Backed by new observations, researchers recently announced that frost continues to travel northward from the southern polar cap of Triton. The frost, which is generated by the sun heating and sublimating volatile material before it travels northward, has been observed since the turn of the century. However, the new findings help shed light on how Triton’s frost budget varies over the world’s full season, which lasts 84 years.
The research, which was presented at a press conference for the Division for Planetary Sciences of the American Astronomical Society 50th annual meeting, used ground-based observations to bolster Triton data gathered by the Voyager 2 spacecraft in 1989.
According to Bonnie Buratti — a planetary astronomer at NASA’s Jet Propulsion Laboratory and lead author of the new study — spacecraft flybys, like Voyager 2, gather data from a single point in time, which can be enormously valuable. However, ground-based observations, like this team made, can create a larger picture of what’s happening on Triton.
The research team, which included a group of students, worked “to search for continued volatile transport on the moon since Voyager,” Buratti said in an email. By using the 24-inch telescope at the JPL Table Mountain Observatory (TMO), located in Wrightwood, California, Buratti and her team collected data over the course of 20 nights in 2016.
With these new observations, the researchers not only showed that frost is continuing to accumulate on Triton, but also confirmed previous Hubble Space Telescope observations that showed the increase in frost is causing regions of Triton to slowly brighten over time. By understanding the exact causes and consequences of seasonal variations on Triton, researchers hope to create better models than can more accurately predict the global frost budget on other worlds.
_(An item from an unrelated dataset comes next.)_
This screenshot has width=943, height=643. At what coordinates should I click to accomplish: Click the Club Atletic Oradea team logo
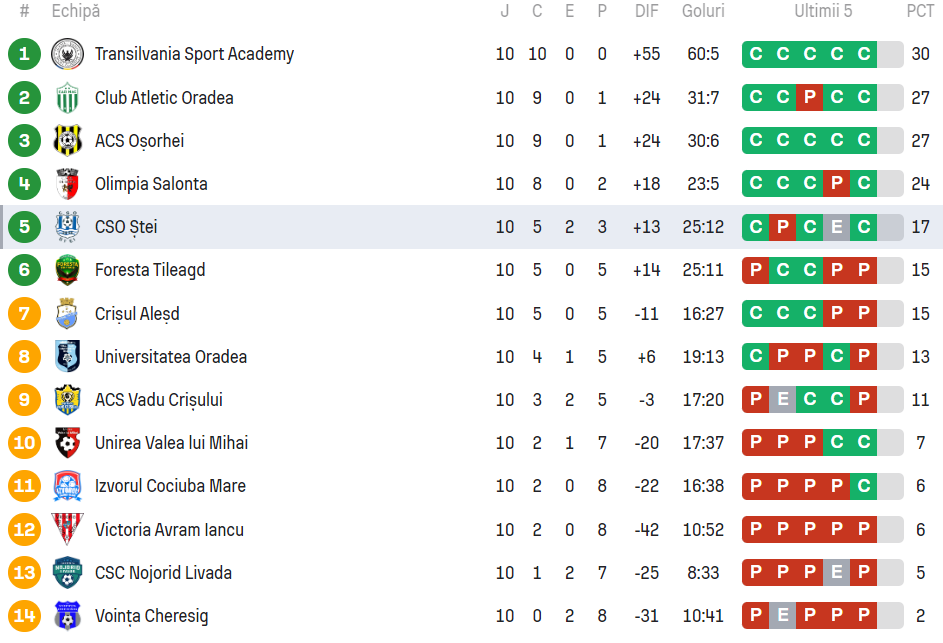67,98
Many questions still remain about Triton, like “is it an ocean world? What is its interior like? Is there a Northern polar cap? How does its atmosphere vary?” Buratti said. To investigate these mysteries, the team will continue ground-based observations to further explore the strange, distant world. Furthermore, Buratti said, there might even be a separate mission to return to Triton and make flyby observations, which would give us an up-close-and-personal view of the icy moon’s surface.